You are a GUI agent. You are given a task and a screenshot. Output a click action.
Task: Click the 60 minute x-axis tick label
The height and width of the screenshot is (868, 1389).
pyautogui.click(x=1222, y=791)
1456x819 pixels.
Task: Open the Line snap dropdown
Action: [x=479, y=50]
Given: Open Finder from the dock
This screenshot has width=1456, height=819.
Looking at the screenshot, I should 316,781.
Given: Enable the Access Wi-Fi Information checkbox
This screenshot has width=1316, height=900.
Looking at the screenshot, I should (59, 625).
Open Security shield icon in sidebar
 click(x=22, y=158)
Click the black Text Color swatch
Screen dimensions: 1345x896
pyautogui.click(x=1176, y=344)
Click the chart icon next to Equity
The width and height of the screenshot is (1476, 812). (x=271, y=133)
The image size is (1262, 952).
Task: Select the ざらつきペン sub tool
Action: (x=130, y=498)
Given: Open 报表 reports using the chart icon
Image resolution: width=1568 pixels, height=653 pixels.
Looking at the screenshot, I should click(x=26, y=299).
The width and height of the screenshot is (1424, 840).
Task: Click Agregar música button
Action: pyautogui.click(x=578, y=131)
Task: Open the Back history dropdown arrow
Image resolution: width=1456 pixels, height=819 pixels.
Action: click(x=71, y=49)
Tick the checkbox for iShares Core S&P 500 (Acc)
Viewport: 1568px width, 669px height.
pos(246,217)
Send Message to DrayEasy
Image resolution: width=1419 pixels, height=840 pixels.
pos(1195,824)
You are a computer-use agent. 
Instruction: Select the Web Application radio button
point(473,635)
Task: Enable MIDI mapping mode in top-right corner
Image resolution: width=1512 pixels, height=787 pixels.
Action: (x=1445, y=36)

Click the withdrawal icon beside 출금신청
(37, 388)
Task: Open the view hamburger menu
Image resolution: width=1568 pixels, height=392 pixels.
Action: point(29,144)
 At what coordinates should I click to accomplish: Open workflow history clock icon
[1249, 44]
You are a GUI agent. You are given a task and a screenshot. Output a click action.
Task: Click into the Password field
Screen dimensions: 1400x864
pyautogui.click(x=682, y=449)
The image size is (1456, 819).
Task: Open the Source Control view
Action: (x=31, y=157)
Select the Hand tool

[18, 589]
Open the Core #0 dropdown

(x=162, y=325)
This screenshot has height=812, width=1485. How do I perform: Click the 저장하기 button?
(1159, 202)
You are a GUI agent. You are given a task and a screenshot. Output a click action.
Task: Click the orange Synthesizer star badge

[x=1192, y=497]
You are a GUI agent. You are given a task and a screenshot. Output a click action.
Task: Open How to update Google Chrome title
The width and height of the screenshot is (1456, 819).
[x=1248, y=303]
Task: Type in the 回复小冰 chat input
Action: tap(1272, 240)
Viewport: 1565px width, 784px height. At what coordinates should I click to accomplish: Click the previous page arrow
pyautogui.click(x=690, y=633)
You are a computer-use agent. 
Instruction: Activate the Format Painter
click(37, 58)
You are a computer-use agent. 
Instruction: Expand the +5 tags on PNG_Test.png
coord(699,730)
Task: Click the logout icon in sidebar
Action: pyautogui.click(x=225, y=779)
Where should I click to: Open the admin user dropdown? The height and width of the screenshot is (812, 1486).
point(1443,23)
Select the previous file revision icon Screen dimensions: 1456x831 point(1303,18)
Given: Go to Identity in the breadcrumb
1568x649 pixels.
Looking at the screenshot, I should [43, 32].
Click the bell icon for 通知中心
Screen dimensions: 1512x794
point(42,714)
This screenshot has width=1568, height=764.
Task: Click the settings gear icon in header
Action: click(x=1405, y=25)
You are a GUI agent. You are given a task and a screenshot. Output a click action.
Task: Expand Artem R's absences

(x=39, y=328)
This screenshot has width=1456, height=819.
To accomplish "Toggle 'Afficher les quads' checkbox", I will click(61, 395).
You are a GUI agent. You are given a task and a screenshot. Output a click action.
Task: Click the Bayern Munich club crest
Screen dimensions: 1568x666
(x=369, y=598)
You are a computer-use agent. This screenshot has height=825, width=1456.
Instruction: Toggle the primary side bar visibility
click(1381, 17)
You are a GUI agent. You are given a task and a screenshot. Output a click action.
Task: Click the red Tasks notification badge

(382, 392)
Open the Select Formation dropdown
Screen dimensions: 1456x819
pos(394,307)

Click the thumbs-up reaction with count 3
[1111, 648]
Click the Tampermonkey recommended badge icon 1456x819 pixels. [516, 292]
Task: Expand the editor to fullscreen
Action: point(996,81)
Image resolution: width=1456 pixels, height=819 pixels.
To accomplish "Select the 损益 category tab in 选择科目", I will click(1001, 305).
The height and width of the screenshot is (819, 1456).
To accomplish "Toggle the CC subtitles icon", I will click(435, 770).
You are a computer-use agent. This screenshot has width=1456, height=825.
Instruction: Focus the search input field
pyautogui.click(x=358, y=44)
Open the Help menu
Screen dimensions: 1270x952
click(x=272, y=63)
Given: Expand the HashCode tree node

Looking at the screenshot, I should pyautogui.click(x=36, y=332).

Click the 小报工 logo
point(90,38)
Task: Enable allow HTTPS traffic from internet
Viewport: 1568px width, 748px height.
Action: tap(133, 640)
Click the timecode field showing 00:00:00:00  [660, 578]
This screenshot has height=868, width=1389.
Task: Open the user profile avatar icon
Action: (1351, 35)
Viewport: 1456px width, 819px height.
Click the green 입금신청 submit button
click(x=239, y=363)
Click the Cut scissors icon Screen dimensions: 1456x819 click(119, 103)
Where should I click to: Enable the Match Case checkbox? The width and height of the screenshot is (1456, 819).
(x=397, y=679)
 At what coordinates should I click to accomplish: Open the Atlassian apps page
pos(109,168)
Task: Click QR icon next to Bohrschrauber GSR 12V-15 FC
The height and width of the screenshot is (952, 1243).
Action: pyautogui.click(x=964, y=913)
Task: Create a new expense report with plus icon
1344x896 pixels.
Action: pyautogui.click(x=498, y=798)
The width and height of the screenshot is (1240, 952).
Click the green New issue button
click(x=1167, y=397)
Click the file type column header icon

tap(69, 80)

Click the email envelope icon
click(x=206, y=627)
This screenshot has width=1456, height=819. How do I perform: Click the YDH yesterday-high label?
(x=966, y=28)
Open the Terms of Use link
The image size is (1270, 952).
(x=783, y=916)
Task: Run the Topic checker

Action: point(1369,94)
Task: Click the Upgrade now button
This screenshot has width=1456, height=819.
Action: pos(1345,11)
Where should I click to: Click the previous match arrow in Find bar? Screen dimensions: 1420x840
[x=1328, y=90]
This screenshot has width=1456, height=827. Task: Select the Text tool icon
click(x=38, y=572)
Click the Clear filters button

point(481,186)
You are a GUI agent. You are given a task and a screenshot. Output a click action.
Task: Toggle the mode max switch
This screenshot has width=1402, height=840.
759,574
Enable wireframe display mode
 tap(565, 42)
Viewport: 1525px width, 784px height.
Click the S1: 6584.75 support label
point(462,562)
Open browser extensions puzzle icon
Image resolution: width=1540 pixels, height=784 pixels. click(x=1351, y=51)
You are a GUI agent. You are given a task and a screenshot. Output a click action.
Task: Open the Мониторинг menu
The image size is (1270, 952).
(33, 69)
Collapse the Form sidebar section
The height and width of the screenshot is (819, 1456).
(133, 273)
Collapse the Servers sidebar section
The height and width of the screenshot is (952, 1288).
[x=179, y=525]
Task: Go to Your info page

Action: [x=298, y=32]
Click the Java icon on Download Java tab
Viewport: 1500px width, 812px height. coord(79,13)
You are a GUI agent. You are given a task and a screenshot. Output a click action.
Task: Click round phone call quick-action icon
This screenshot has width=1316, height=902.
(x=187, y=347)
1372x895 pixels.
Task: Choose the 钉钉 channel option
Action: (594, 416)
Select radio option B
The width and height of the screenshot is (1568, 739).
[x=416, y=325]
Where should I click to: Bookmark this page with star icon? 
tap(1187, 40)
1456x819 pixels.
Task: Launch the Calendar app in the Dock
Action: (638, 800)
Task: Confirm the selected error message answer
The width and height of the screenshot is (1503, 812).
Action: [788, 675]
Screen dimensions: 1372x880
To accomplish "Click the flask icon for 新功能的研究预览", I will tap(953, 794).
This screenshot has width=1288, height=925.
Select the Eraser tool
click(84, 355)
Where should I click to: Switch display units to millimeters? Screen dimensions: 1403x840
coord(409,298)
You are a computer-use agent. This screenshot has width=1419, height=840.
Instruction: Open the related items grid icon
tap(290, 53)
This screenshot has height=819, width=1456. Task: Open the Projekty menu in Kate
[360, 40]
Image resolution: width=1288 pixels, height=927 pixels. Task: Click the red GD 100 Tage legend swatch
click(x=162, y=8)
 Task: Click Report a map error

> _WHAT THIS TASK INVOLVES_
Retype the entries above exactly, but only from the line containing "Task: Click the Bayern Munich club crest" through the line containing "Task: Enable allow", both included.

> _ANSWER BOX_
Task: Click the Bayern Munich club crest
Screen dimensions: 1568x666
(x=369, y=598)
You are a computer-use agent. This screenshot has height=825, width=1456.
Instruction: Toggle the primary side bar visibility
click(1381, 17)
You are a GUI agent. You are given a task and a screenshot. Output a click action.
Task: Click the red Tasks notification badge

(382, 392)
Open the Select Formation dropdown
Screen dimensions: 1456x819
pos(394,307)

Click the thumbs-up reaction with count 3
[1111, 648]
Click the Tampermonkey recommended badge icon 1456x819 pixels. [516, 292]
Task: Expand the editor to fullscreen
Action: point(996,81)
Image resolution: width=1456 pixels, height=819 pixels.
To accomplish "Select the 损益 category tab in 选择科目", I will click(1001, 305).
The height and width of the screenshot is (819, 1456).
To accomplish "Toggle the CC subtitles icon", I will click(435, 770).
You are a computer-use agent. This screenshot has width=1456, height=825.
Instruction: Focus the search input field
pyautogui.click(x=358, y=44)
Open the Help menu
Screen dimensions: 1270x952
click(x=272, y=63)
Given: Expand the HashCode tree node

Looking at the screenshot, I should pyautogui.click(x=36, y=332).

Click the 小报工 logo
point(90,38)
Task: Enable allow HTTPS traffic from internet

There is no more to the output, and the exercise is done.